"""

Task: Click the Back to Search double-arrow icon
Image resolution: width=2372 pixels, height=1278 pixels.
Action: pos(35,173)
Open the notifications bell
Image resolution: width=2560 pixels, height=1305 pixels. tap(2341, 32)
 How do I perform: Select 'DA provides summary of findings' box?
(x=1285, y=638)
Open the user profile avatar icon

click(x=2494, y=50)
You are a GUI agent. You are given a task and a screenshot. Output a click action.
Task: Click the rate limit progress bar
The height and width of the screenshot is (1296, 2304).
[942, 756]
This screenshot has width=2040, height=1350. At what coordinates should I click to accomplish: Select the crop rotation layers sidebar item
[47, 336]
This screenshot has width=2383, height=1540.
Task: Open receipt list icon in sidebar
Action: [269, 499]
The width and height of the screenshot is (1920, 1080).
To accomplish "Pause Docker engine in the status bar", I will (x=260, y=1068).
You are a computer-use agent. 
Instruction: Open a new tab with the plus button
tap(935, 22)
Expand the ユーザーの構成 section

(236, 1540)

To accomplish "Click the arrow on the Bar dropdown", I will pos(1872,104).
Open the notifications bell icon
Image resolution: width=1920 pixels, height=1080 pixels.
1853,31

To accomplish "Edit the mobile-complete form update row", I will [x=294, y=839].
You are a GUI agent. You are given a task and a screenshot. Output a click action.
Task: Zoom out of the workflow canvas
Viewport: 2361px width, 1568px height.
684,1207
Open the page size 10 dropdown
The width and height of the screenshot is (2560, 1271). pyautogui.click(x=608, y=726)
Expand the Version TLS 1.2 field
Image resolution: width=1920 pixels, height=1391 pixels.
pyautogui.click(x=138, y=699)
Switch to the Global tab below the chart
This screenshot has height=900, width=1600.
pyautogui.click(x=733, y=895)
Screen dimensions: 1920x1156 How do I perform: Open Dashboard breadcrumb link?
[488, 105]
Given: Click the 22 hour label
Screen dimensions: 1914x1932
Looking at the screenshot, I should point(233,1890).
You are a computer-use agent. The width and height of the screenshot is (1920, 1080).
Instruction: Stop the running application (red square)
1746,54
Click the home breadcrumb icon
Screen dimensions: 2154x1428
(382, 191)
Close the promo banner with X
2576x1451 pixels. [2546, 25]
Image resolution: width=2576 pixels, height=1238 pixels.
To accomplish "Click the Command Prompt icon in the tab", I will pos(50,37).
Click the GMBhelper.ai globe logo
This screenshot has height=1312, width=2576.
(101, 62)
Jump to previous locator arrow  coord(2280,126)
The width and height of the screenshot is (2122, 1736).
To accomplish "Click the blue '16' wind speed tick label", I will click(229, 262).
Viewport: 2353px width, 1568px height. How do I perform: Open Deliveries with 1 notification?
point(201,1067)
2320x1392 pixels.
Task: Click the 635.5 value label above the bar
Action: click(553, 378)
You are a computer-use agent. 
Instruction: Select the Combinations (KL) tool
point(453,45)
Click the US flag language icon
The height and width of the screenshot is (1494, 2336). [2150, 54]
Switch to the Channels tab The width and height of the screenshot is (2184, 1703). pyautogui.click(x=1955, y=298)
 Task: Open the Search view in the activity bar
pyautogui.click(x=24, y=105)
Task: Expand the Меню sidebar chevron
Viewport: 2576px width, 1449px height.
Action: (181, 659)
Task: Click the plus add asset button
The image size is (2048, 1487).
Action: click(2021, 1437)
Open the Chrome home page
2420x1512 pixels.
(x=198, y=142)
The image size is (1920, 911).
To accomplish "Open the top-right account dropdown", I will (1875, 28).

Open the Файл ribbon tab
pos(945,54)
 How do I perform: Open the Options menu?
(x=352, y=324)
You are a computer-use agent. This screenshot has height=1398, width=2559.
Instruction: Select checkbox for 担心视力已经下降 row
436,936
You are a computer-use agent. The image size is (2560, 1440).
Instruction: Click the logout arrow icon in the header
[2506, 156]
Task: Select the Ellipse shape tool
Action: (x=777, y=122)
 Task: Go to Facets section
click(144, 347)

"""

Brief: Respond with the number of lines in the entries that include the string "Switch", and nothing besides.

Answer for the task: 2